Charlie Chaplin'in Filmlerindeki Polisler Neyi Temsil Ediyor Olabilir?

Charlie Chaplin'in 1931 tarihli filmi City Lights'tan hareketle, kendisinin sinemasındaki polislerin temsili üzerine düşünen bir yazı.
Charlie Chaplin'in Filmlerindeki Polisler Neyi Temsil Ediyor Olabilir?

city lights, chaplin'in uygarlık eleştirisine soyunduğu filmlerden bir diğeri. bu yazıda chaplin sinemasındaki polislerin işlevine kısaca bakacağız. city lights'tan bir sekans: 

id (alkolik burjuva) - ego (aylak proleter) - süperego (toplum polisi)
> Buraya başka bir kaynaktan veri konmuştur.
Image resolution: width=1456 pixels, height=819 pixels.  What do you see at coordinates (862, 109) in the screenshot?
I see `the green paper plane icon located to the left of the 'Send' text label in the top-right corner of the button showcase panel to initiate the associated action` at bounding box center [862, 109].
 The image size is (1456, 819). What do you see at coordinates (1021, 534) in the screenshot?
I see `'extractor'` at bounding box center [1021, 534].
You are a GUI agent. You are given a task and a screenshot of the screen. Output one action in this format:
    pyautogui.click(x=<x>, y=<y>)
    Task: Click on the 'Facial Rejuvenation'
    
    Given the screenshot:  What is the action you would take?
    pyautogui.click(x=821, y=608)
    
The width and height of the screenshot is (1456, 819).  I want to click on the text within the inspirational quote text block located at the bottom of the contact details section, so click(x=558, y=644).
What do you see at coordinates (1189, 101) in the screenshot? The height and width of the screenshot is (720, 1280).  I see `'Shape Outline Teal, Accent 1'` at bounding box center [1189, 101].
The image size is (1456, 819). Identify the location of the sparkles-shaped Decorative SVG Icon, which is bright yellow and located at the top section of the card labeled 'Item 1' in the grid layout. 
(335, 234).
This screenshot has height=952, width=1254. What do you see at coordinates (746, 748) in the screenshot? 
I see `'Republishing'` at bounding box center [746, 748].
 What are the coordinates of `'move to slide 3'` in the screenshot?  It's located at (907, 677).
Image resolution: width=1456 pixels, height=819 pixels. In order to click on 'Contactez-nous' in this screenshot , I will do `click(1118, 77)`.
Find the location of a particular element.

taş suratlı buster keaton da sürekli polisten ve sevdiği kızın babasının şiddetinden kaçsa da kimse şarlo gibi üzgün bir pozda bakamaz polislerin yüzüne. hitchcock (polislerden korktuğunu truffaut'ya itiraf ediyordu) gibi çocukluktan kalma kötü bir anı mıdır, kapanmaz bir travma mıdır, bilinmez ama gerek chaplin gerekse de keaton oynadıkları birçok filmde sürekli polislerle mücadele ederler.

sessiz sinemanın ölümsüz anarşistleri: ya bir manavdan meyve aşırırken suçüstü yakalanmışlardır ya da sakarlıklarından dolayı polise fiziksel bir zarar vermişlerdir veya kılık kıyafetlerinden dolayı şüpheli addedildikleri için peşlerine polis düşer, onları sokaklar boyunca kovalar.

bazen de sokakların şarlo'su, zaten arka sokaklarda uyuduğu için birden güzel bir koku hissederek uyanır, bir bakar ki bir sokak satıcısı sosisli ve süt satmaktadır. gizlice sosis aşırmak ister ama caddede devriye gezen bir polis onu görerek kendisine müdahale eder ve bir kovalamacadır başlar. elbette bu kaçıp kovalamaca maceralarının sonu gelmez, epey de komiktir; çünkü yaratıcı mizah unsurları barındırır. bu, chaplin için de keaton için de aynıyla geçerli bir durumdur.

bu iki anarşistin yaşam mücadelesinin sonraki amerikan filmlerinde rastladığımız, kolluk kuvvetleriyle sıradan amerikalıların girdikleri mücadeleden ne kadar farklı olduğunu anlamak için yolumuz yine hitchcock sinemasına düşer: hitchcock filmlerinde polisleri hemen her zaman beceriksiz ve olay yerine hep sonradan gelen, çoğu zaman da ortalarda gözükmeyen işe yaramaz tipler olarak karikatürize eder. chaplin ve keaton'ın ise ensesinde her zaman bir polis elinde copuyla biter. polis üniforması, rozet ve cop: değişmez süperego simgeleridir. katı, uzlaşmaz viktoryen düzenin simgeleri.


özetle

chaplin, ingiliz viktoryenliğinin baskıcı tahakkümünden kurtulamamış; filmlerinde gücü, yetkeyi, otoriteyi, zorbalığı defalarca kez gündeme getirmiştir. ama iyi bilinir ki onun sineması umut vadeder, iyimserdir. sonunda bir şekilde yakayı sıyırır ve kendi yaşam yolunu çizer. yanında da genelde sevgilisi vardır. fakat buster keaton genelde yalnız kalır ve başladığı noktaya geri döner. o, şarlo gibi şanslı değildir. zaten keaton oldum olası karamsar bir amerikalıdır.

son olarak

chaplin filmlerinde durmaksızın karşımıza çıkan rozetli, eli sopalı, ciddi bakışlı polisleri sıradan devlet memurları olarak değil, baskıcı, örneğin cinselliğin yaşanabilirliğini kontrol altına almaya çalışan, evliliği yüceltip çok çocuk yapmanın önemini incil'den ayetlerle kanıtlamaya çalışan, sürekli zinayı gündeme getiren, yine kürtajı kutsal kitap referansıyla bertaraf etmeye çalışan modern viktoryen uygarlığın ikiyüzlülüğünün eleştirisi olarak okumak gerekir diye düşünüyorum.